▶ **PETIT EXERCICE A**: D'après la fiche, quelle chanteuse tenait le rôle-titre lors des représentations de 1742 et 1743 ?
▶ **PETIT EXERCICE B**: Transcrivez fidèlement le passage de la fiche qui va de « COMPOSITEUR | Johann » jusqu'à « Versailles, en 1753. ».
▶ **PETIT EXERCICE C**: Indiquez si chacune des affirmations suivantes concorde avec la fiche, en répondant par oui ou par non et en citant les mots décisifs : (i) la première représentation eut lieu à Dresde le 7 octobre 1742 ; (ii) l'œuvre fut donnée dix fois au Hoftheater de Dresde ; (iii) Johann Adolf Hasse mourut avant Faustina.

COMPOSITEUR | Johann Adolf HASSE |
LIBRETTISTE | Francesco Algarotti d’après Pietro Metastasio |
ENREGISTREMENT | ÉDITION | DIRECTION | ÉDITEUR | NOMBRE | LANGUE | FICHE DÉTAILLÉE |
2011 | 2013 | Michael Hofstetter | Naxos | 3 | italien |
Dramma per musica, sur un livret de Francesco Algarotti, d’après Pietro Metastasio, représenté à Hubertsburg, résidence d’été du prince électeur de Saxe, le 7 octobre 1742, puis repris au Hoftheater de Dresde du 4 au 26 février 1743 (dix représentations), avec Faustina Bordoni dans le rôle-titre.
Les décors étaient de Giuseppe Galli Bibiena (1696 – 1657).
Repris avec des modifications à Versailles, en 1753.
Représentations
Versailles – Opéra Royal – 10 mars 2012 – version de concert – Hofkapelle München – dir. Michael Hofstetter – mise en scène Balázs Kovalik – avec Theresa Holzhauser (Didone), Magdalena Hinterdobler (Selene), Valer Barna-Sabadus (Iarba), Maria Celeng (Araspe), Andreas Burkhart (Osmida), Flavio Ferri-Benedetti (Enea) intégrale audio Concertclassic
« … A la fin de 1733, les Hasse s’installeront définitivement à Dresde, entrecoupant leurs activités opératiques de congés libéralement accordés par le souverain (un séjour à Londres et Venise de fin 1734 à début 1737). Et en 1753, un voyage à Berlin à la cour de Prusse tournera au symbole, suite à une invitation de Frédéric II, le roi-musicien. Malheureusement, le temps des épreuves allait bientôt frapper les Hasse avec, avant tout, la mort du prince-électeur de Saxe en 1763 qui leur valut d’être congédiés sans la moindre pension. Le couple tentera alors sa chance à Vienne, où Johann Adolf écrira une série d’opéras pour la cour impériale (l’Egeria pour le couronnement de Joseph II). Mais le vent avait définitivement tourné, hâtant ce retour à Venise où Johann Adolf, pratiquement oublié, mourra en 1783, deux ans après le décès de Faustina.

▶ **DONNÉES SOURCES**:

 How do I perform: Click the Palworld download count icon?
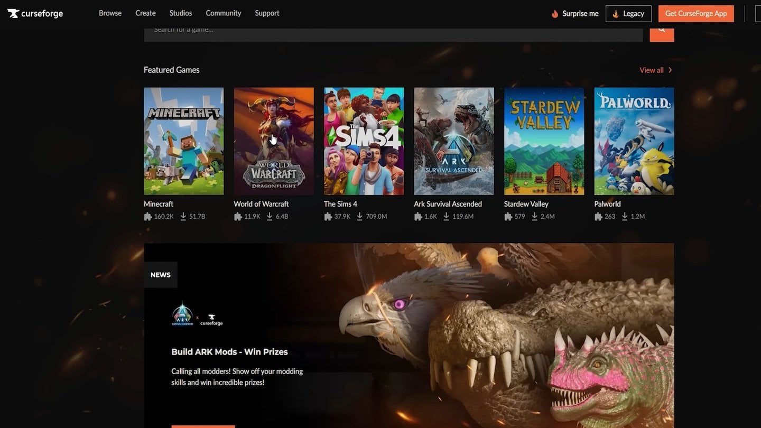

▶ **RÉPONSE ATTENDUE A**: Faustina Bordoni.

▶ **RÉPONSE ATTENDUE B**:
COMPOSITEUR | Johann Adolf HASSE |
LIBRETTISTE | Francesco Algarotti d’après Pietro Metastasio |
ENREGISTREMENT | ÉDITION | DIRECTION | ÉDITEUR | NOMBRE | LANGUE | FICHE DÉTAILLÉE |
2011 | 2013 | Michael Hofstetter | Naxos | 3 | italien |
Dramma per musica, sur un livret de Francesco Algarotti, d’après Pietro Metastasio, représenté à Hubertsburg, résidence d’été du prince électeur de Saxe, le 7 octobre 1742, puis repris au Hoftheater de Dresde du 4 au 26 février 1743 (dix représentations), avec Faustina Bordoni dans le rôle-titre.
Les décors étaient de Giuseppe Galli Bibiena (1696 – 1657).
Repris avec des modifications à Versailles, en 1753.

▶ **RÉPONSE ATTENDUE C**:
(i) Non : « représenté à Hubertsburg, résidence d’été du prince électeur de Saxe, le 7 octobre 1742 ».
(ii) Oui : « repris au Hoftheater de Dresde du 4 au 26 février 1743 (dix représentations) ».
(iii) Non : « mourra en 1783, deux ans après le décès de Faustina ».